◆ **Your task**:
How many of the lines below contain the word "white"? Only the number is wanted.

Extracted records
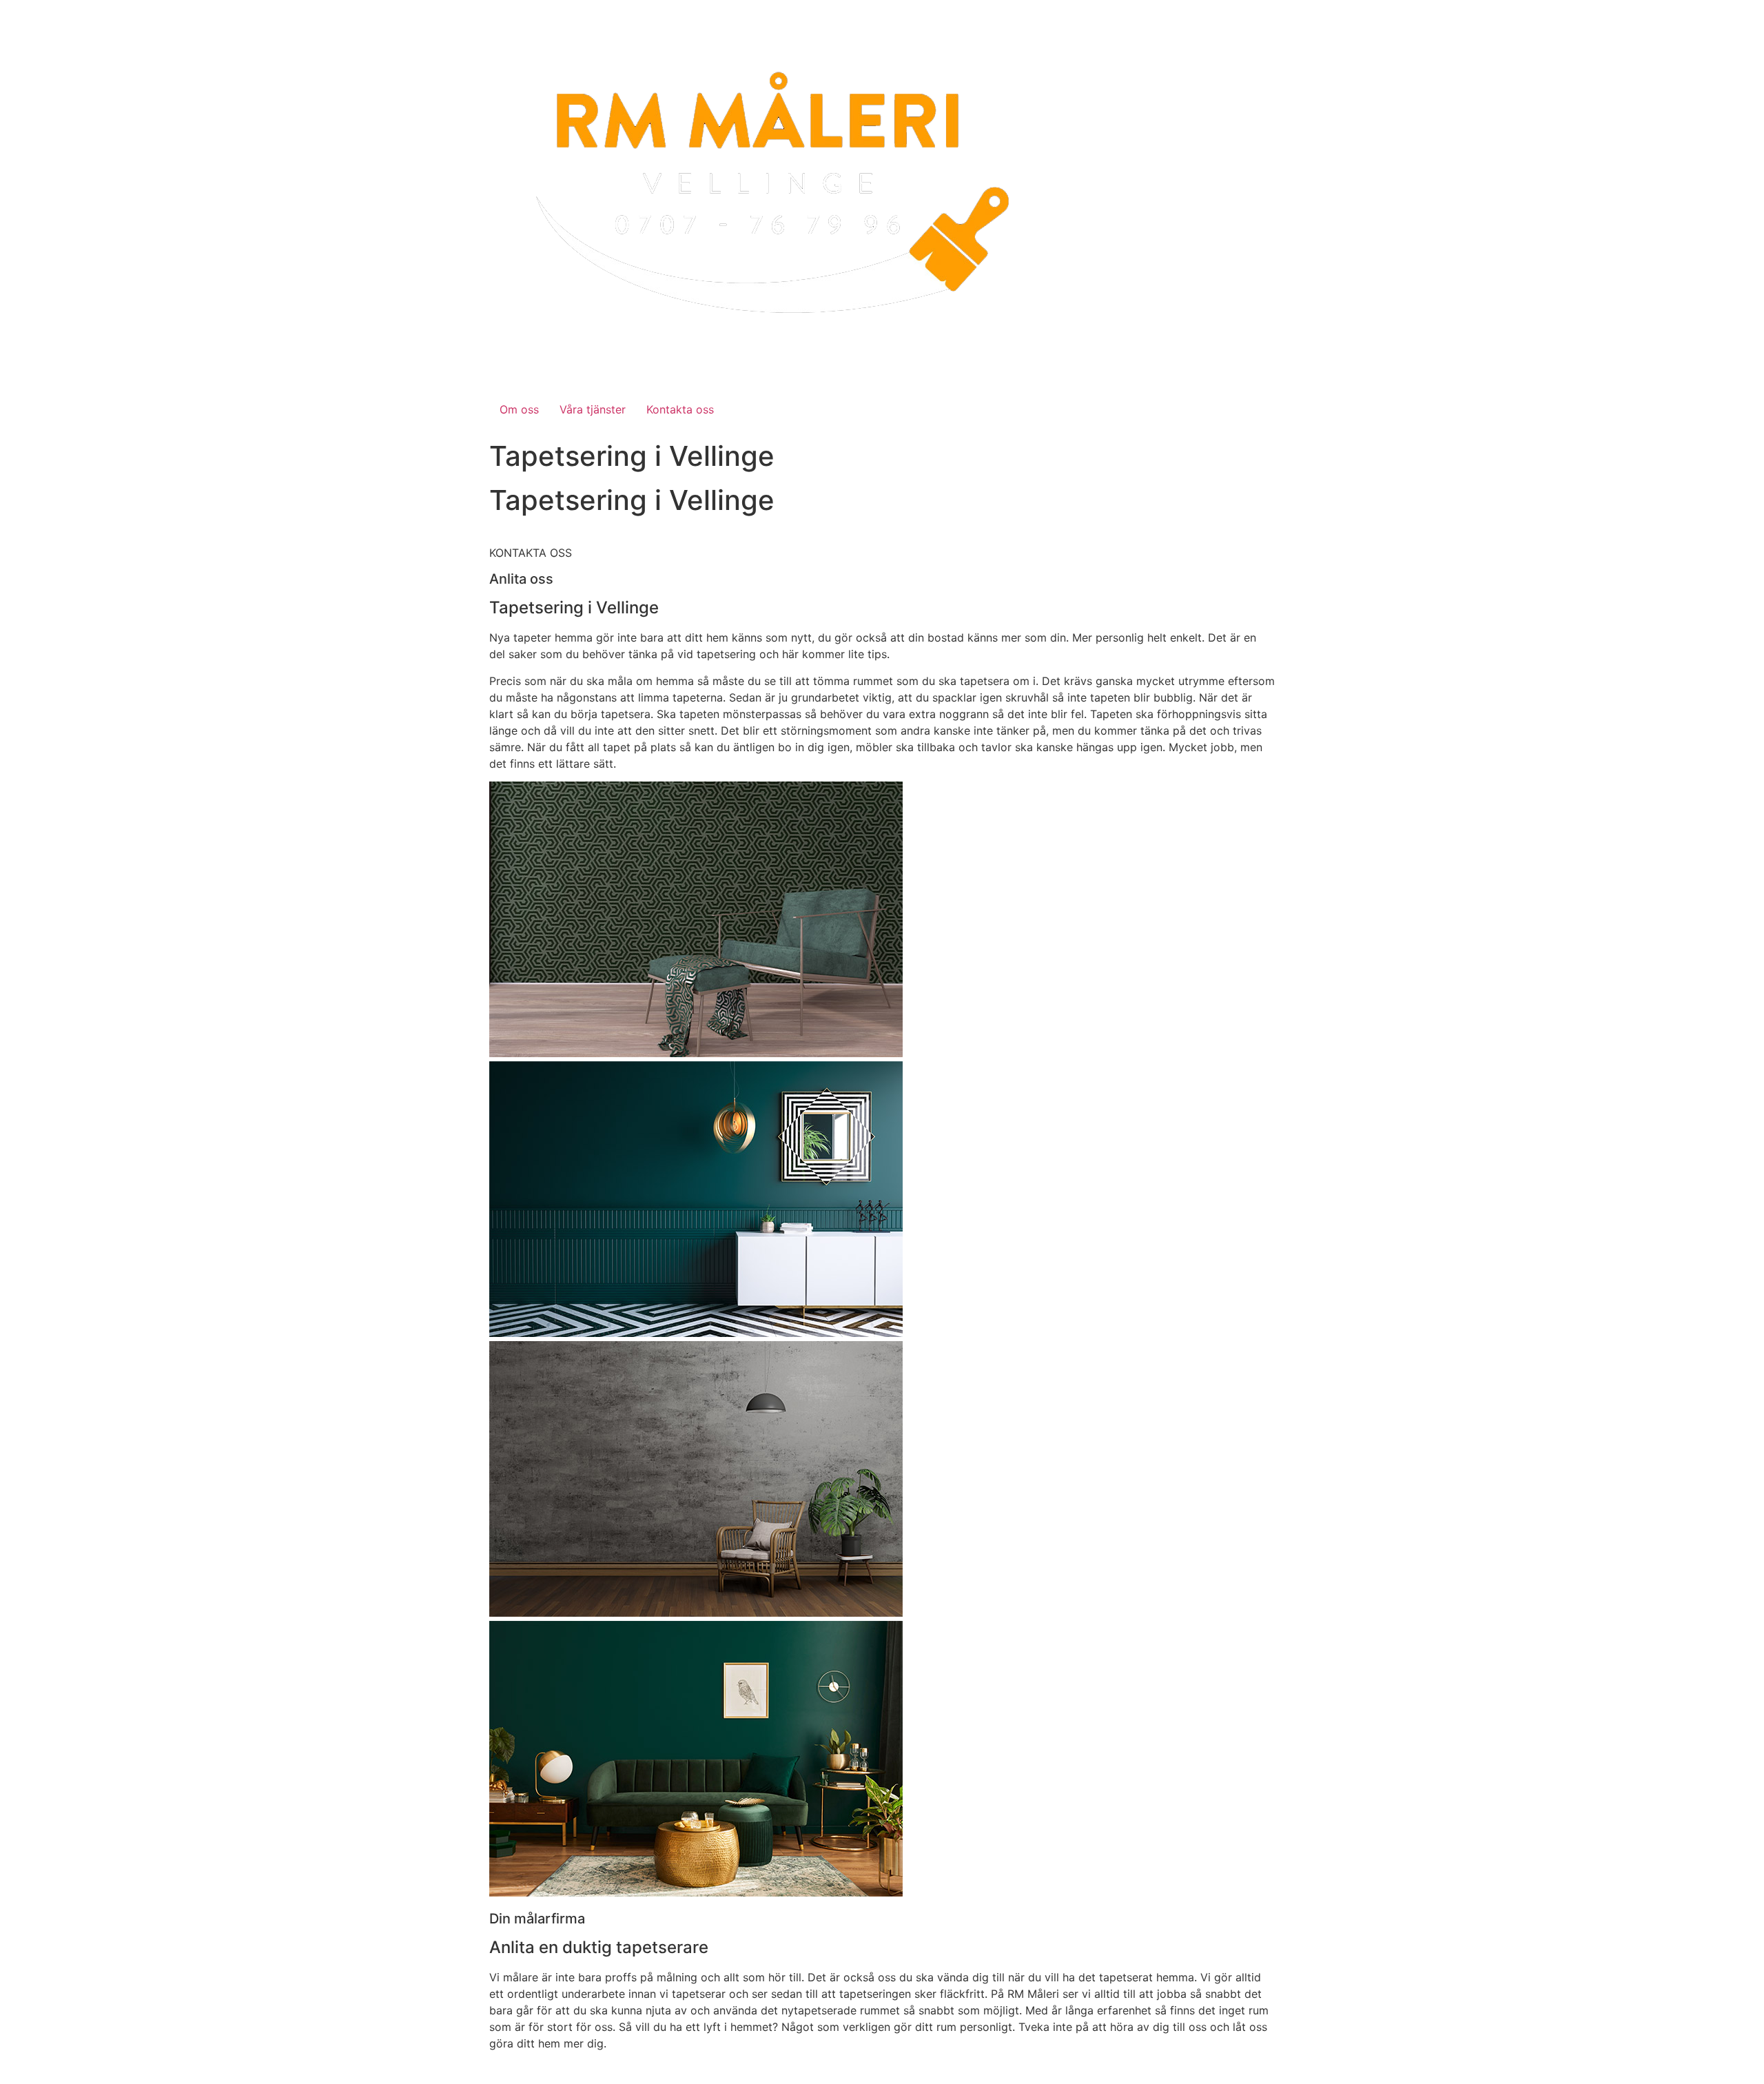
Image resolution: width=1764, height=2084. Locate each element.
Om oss (519, 409)
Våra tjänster (593, 409)
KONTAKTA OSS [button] (530, 553)
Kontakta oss (680, 409)
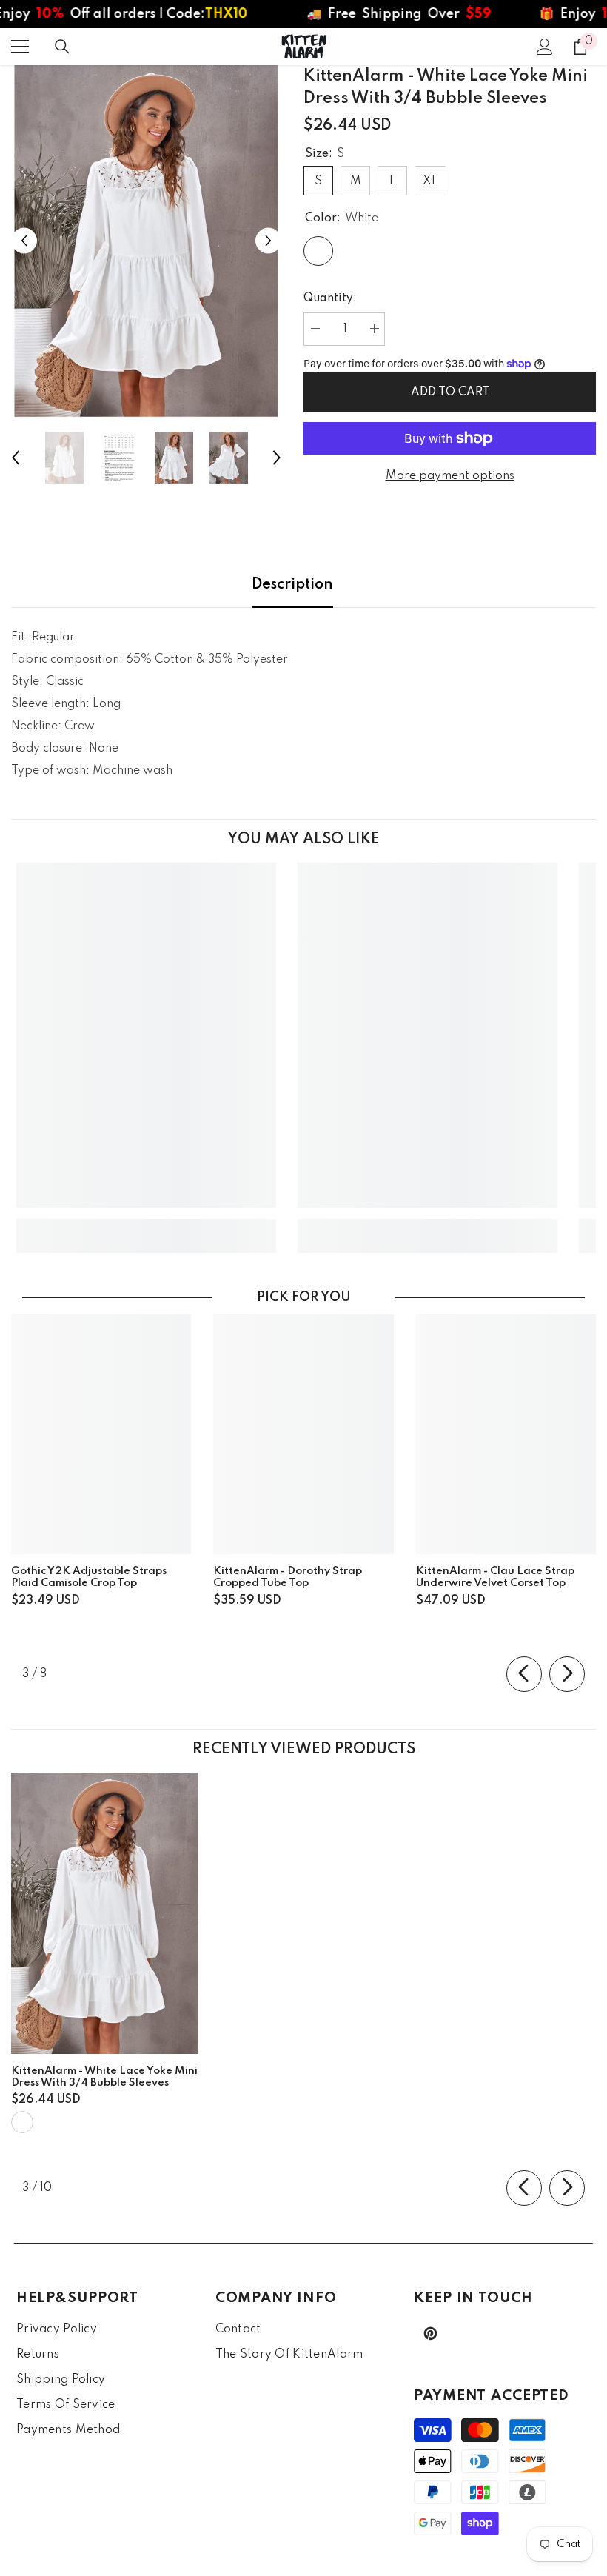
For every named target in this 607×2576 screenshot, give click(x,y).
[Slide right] (567, 1674)
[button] (24, 241)
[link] (146, 1225)
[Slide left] (524, 1674)
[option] (146, 241)
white (22, 2122)
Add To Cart (450, 392)
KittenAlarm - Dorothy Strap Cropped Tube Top (287, 1577)
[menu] (20, 47)
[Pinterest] (430, 2333)
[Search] (62, 47)
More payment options (450, 476)
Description (292, 585)
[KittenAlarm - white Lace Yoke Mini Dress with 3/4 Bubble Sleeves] (104, 1913)
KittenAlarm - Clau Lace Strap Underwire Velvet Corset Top (495, 1577)
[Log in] (545, 47)
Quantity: (330, 298)
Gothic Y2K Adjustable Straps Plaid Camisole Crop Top (89, 1577)
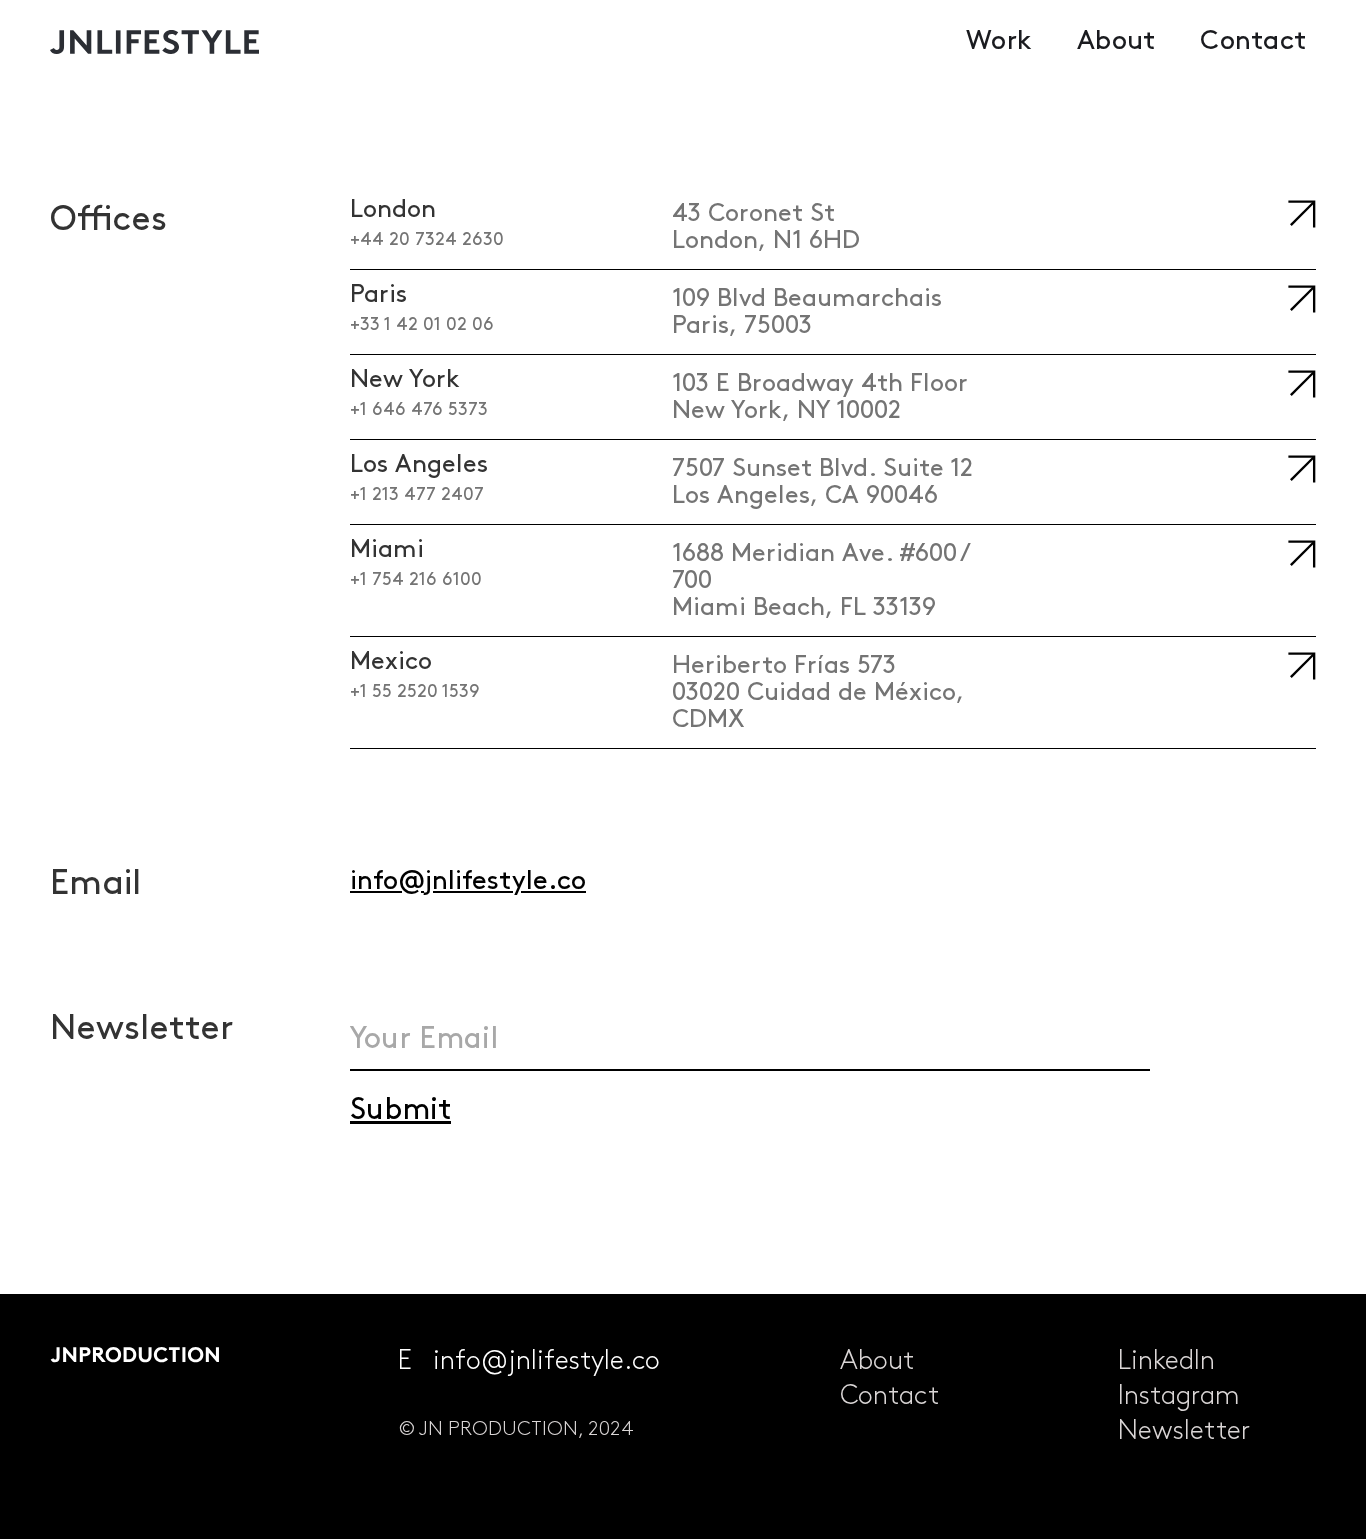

◆ **Answer**:
2